Review of facility staffing ratio information from 8/1/23 through 8/7/23, 12/30/23 through 1/5/24, and 2/29/24 through 3/6/24, revealed the following RN staffing shortages for the daylight shift:

12/31/23census of 42 residents0.97 RNs scheduled and 1.0 was required.
1/2/24census of 42 residents0.97 RNs scheduled and 1.0 was required.
1/5/24census of 42 residents0.97 RNs scheduled and 1.0 was required.
2/29/24census of 40 residents0.97 RNs scheduled and 1.0 was required.
3/4/24census of 40 residents0.94 RNs scheduled and 1.0 was required.

Review of facility staffing ratio information from 8/1/23 through 8/7/23, 12/30/23 through 1/5/24, and 2/29/24 through 3/6/24, revealed the following RN staffing shortages for the evening shift:

8/1/23census of 45 residents 0.97 RNs scheduled and 1.0 was required.
8/3/23census of 45 residents 0.97 RNs scheduled and 1.0 was required.
8/6/23census of 45 residents 0.97 RNs scheduled and 1.0 was required.
1/2/24census of 42 residents 0.97 RNs scheduled and 1.0 was required.
3/4/24census of 40 residents 0.94 RNs scheduled and 1.0 was required.

During an interview on 3/7/24, at approximately 11:00 a.m. the Nursing Home Administrator and Director of Nursing confirmed that the facility failed to meet the required ratios of one RN per 250 residents on all shifts on the dates listed above.

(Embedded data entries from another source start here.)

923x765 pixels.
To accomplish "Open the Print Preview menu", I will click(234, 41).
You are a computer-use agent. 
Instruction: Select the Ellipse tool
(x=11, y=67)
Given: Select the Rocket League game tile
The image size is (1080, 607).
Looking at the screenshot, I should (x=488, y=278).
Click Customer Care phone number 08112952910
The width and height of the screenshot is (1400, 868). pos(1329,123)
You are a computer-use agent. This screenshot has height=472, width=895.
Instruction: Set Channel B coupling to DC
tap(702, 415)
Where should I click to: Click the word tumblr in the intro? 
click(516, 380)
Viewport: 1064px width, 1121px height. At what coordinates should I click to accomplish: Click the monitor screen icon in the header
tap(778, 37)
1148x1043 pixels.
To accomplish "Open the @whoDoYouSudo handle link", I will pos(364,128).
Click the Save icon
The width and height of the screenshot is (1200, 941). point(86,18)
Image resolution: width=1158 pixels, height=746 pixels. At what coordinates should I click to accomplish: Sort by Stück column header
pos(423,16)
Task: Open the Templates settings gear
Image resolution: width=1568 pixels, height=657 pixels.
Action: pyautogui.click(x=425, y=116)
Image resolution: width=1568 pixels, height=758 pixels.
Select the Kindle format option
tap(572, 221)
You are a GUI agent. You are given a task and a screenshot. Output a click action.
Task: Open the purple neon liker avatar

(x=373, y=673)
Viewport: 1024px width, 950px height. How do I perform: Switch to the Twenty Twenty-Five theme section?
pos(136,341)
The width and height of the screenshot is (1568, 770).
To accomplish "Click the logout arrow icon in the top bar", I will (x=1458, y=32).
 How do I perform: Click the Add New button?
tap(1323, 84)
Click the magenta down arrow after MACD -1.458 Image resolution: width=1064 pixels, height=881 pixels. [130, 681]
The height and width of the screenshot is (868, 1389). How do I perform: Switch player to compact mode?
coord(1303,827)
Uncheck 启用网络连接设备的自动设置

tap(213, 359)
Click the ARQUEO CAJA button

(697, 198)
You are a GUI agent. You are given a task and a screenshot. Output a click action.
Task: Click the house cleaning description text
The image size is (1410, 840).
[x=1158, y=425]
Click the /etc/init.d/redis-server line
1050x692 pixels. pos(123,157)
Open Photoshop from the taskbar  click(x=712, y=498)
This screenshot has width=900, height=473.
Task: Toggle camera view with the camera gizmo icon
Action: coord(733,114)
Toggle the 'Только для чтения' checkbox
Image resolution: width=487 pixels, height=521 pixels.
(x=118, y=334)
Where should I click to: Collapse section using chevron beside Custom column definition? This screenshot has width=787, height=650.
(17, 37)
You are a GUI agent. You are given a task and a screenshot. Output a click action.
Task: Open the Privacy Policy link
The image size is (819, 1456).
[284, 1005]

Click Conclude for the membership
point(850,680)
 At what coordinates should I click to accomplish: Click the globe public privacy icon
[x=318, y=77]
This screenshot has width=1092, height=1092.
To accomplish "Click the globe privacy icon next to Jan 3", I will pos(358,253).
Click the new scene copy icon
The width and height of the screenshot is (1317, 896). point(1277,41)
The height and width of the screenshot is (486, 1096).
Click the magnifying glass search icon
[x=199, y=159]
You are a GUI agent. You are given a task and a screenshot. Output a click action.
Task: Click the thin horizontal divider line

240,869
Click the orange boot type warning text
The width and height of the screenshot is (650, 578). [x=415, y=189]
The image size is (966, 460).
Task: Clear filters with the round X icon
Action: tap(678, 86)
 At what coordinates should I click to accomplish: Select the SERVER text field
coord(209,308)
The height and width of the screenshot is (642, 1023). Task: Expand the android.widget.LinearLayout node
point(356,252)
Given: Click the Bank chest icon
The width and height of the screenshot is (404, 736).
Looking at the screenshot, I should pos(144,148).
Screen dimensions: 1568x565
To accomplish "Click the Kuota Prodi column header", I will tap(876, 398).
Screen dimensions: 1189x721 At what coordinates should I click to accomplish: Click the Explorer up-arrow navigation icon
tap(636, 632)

 Plan of Correction - To be completed: 04/23/2024

Highland View Healthcare will continue to take measures to adequately provide staff to ensure the needs of the residents are met. The facility will continue to take measures to adequately provide staff to meet the required RN to resident ratios. These measures include maintaining a strong and active retention committee, increased advertising efforts, utilization of agency staff and increase ad exposure regarding sign on bonuses.
The Director of Nursing or designee will continue to educate minimum staffing ratios to RN Supervisors, HR and scheduling who are responsible to maintain adequate staffing and staffing ratios.
The Director of Nursing or Designee will audit the daily schedules to ensure that the minimum number of staff to resident ratios have been scheduled.
Should a call off occur, Highland View will initiate it's procedure of contacting part time and per diem employees: offer overtime and shift pick up bonuses to all applicable nursing personnel as well as contacting all contracted staffing agencies regarding the open shift.
The Nursing Home Administrator or designee will consider admission intake based on ratios and minimum PPD expectations.
These audits will be conducted weekly until cleared by Quality Assurance and Process Improvement Meeting.